Quelles autorités contrôlent l'application de l'AI Act en France ?

Au niveau européen, le bureau de l'IA (AI Office), institué au sein de la Commission européenne, supervise les modèles d'IA à usage général et reçoit les déclarations de conformité des systèmes à haut risque.

Au niveau national, chaque État membre doit désigner une autorité de notification et une autorité de surveillance du marché, chargées de veiller à l'application du règlement, de superviser le bac à sable réglementaire national et de prononcer des sanctions.

La France a réparti ce contrôle entre plusieurs autorités sectorielles selon le domaine d'usage concerné : la CNIL et la DGCCRF pour les techniques subliminales, l'exploitation de vulnérabilités et les systèmes de notation sociale, l'ARCOM pour certains contenus, ou encore l'Autorité de contrôle prudentiel et de résolution (ACPR) pour le secteur financier.

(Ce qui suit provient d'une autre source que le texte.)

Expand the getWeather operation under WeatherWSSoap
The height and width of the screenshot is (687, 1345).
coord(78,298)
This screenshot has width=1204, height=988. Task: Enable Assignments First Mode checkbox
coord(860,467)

Un dirigeant qui utilise un système d'IA dans un secteur régulé (banque, assurance, santé) a donc intérêt à identifier l'autorité compétente pour son activité.

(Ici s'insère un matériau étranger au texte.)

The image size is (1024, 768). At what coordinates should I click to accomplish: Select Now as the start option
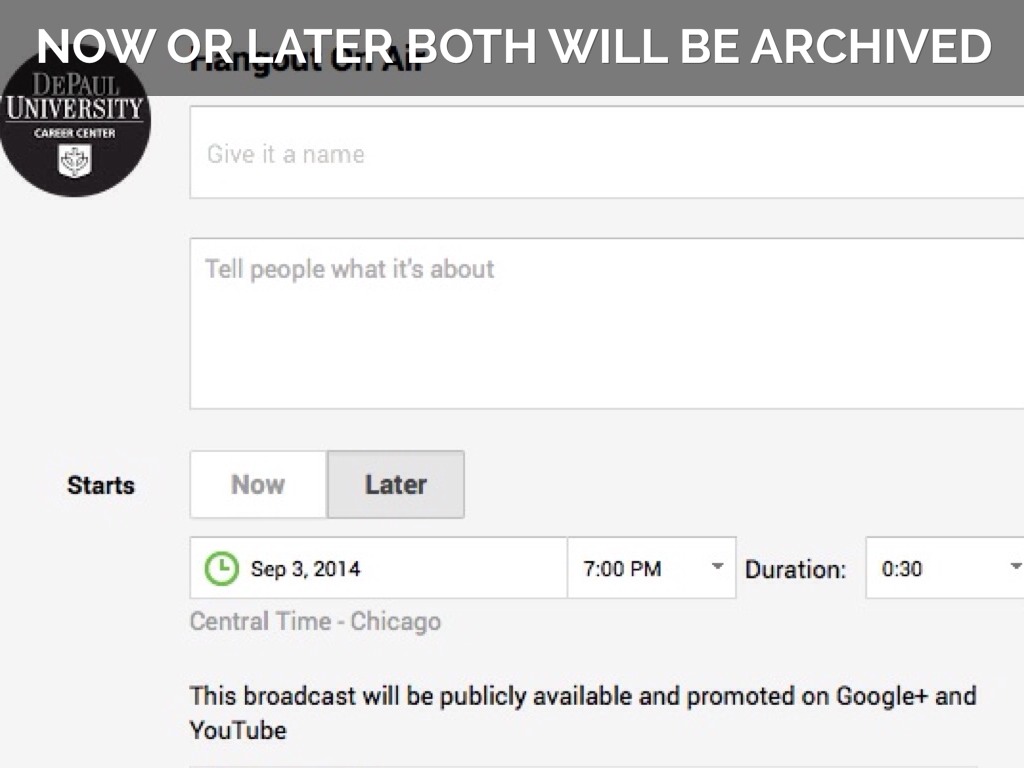point(258,485)
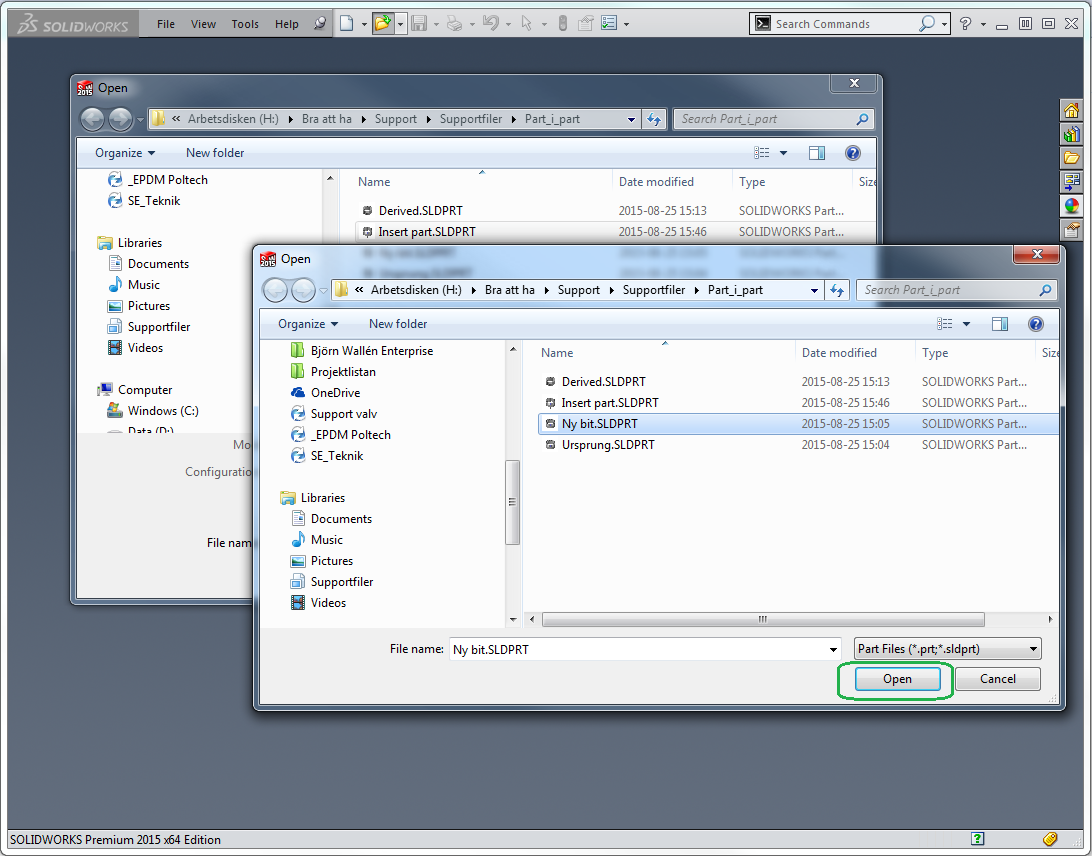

Quelles sanctions en cas de manquement ?

Le non-respect des interdictions de l'article 5 est sanctionné par des amendes pouvant atteindre 35 millions d'euros ou, pour une entreprise, 7 % de son chiffre d'affaires annuel mondial, le montant le plus élevé étant retenu. Le règlement reconnaît par ailleurs aux personnes concernées le droit de déposer une plainte relative à un système d'IA (article 85) et de recevoir des explications sur les décisions individuelles fondées sur certains systèmes à haut risque ayant une incidence sur leurs droits (article 86) : un point de vigilance pour toute PME qui utiliserait l'IA dans ses décisions de recrutement, de crédit ou d'accès à un service.

Le piège à éviter

Considérer que l'AI Act ne concerne que les grandes entreprises qui développent de l'intelligence artificielle. En tant que déployeur, votre PME est directement soumise à des obligations dès qu'elle utilise un outil d'IA à haut risque ou un système générant du contenu synthétique — même lorsque l'outil provient d'un éditeur tiers. Attendre l’intervention d'une autorité de contrôle pour s'en préoccuper expose l'entreprise à des sanctions pouvant atteindre 7 % de son chiffre d'affaires mondial.

Comment un dirigeant peut-il mettre son entreprise en conformité, concrètement ?

La mise en conformité à l'AI Act suit une logique proche de celle du RGPD : elle repose sur une cartographie précise des usages, une qualification du rôle et du risque, puis la mise en place de procédures adaptées.

Quelques étapes structurent cette démarche :

• cartographier tous les outils et usages de l'intelligence artificielle dans l'entreprise, service par service (RH, marketing, finance, relation client) ;

• qualifier le rôle de l'entreprise pour chaque usage identifié (fournisseur, déployeur, distributeur) ;

• classer le niveau de risque de chaque système d'IA utilisé, en s'appuyant sur la documentation fournie par l'éditeur ;

• vérifier les garanties apportées par les fournisseurs (documentation technique, instructions d'usage, déclaration de conformité pour les systèmes à haut risque) ;

• former les équipes qui utilisent des outils d'IA aux obligations qui en découlent, en particulier en ressources humaines ;

• mettre en place un contrôle humain effectif pour toute décision automatisée ayant un impact sur des salariés, des clients ou des candidats ;

• désigner un référent interne chargé de suivre les usages de l'IA et l'actualité réglementaire, sans qu'une désignation formelle soit obligatoire pour la plupart des PME.